Много спорят о том, нужно ли раскрывать стукачей и сексотов. Конечно, большинство этих так называемых стукачей были просто зашельмованными людьми, и, может быть, действительно не стоит наносить им лишнюю травму, однако нужно ли нам всем делать вид, что мы забыли, какого цвета были вчера всем известные хамелеоны? Задавая сейчас этот вопрос, я действительно не знаю на него ответа.
Я уже не удивляюсь, когда вчерашние хулители и гонители идут к тебе с протянутой рукой, сияющие, доброжелательные, свои в доску. Два раза я убрал руки за спину, но это было все, на что я решился.

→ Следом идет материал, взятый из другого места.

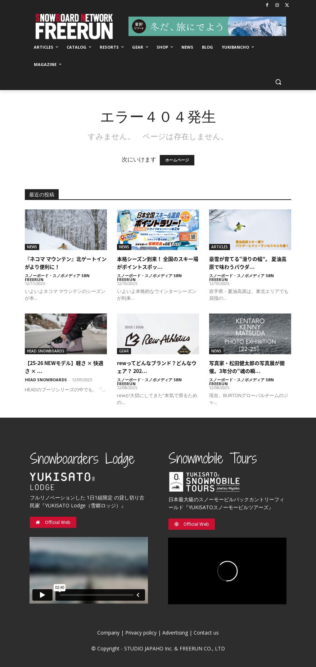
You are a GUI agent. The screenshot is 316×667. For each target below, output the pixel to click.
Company (108, 632)
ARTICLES (219, 246)
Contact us (206, 632)
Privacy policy (141, 632)
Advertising (175, 632)
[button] (278, 82)
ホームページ (177, 160)
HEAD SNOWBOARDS (45, 350)
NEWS (32, 246)
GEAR (124, 350)
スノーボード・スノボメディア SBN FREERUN (57, 277)
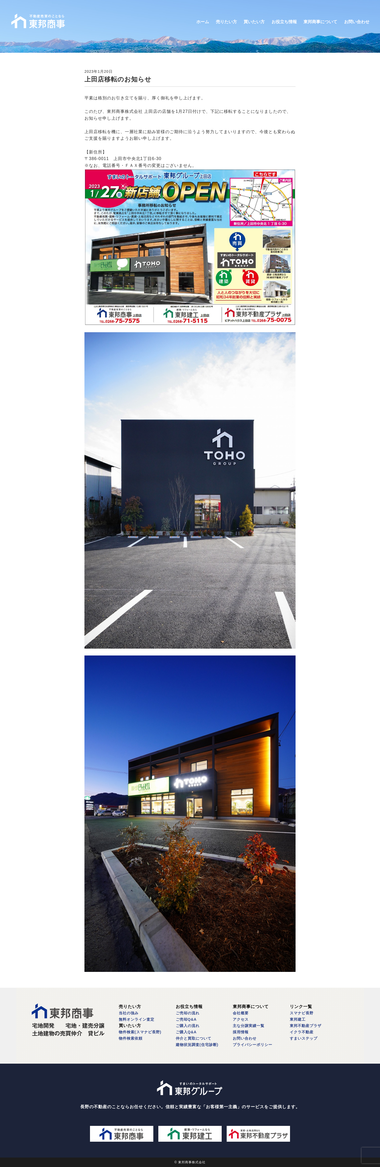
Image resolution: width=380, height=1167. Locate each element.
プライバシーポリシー (252, 1045)
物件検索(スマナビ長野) (140, 1032)
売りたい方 (226, 22)
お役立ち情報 (284, 22)
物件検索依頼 (130, 1038)
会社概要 (241, 1013)
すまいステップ (303, 1038)
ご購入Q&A (186, 1032)
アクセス (241, 1019)
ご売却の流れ (188, 1013)
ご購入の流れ (188, 1026)
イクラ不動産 (302, 1032)
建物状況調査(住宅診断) (197, 1045)
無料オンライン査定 (136, 1019)
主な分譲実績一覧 (248, 1026)
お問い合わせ (356, 22)
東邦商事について (320, 22)
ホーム (202, 22)
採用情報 (241, 1032)
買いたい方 (254, 22)
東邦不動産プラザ (305, 1026)
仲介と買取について (193, 1038)
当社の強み (129, 1013)
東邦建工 (298, 1019)
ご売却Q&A (186, 1019)
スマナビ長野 (302, 1013)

К своему почтенному возрасту я вдруг понял, как вступающий в жизнь мальчик, что отказ в рукопожатии – это тоже нелегкое дело.
Вот и недавно в совсем не подходящем для этого месте Вашингтона ко мне устремился некто, в недалеком прошлом большая акула дезухи, а ныне столп прогресса. Как понять этих людей? Ведь он же не может не знать, что я знаю, что он говорил еще совсем недавно обо мне моим американским друзьям. Ведь можно пройти в людном месте, как бы не заметив, зачем кидаться с приветствиями, зачем все-таки так упорно настаивать на том, что ничего такого, что было в его жизни, не было? Нет, эти люди, должно быть, дышат не кислородом, а фтором.
1992
Январь в Москве
1
Поездки в Москву становятся почти уже рутиной. С того ноябрьского вечера 1989 года, когда я, будучи еще лишенцем гражданства и врагом Советского Союза, после девяти с половиной лет отсутствия прибыл на родину в качестве гостя американского посла Джека Мэтлока, прошло уже три года. Пятого января 1993-го я отправился в свое пятое с тех пор путешествие.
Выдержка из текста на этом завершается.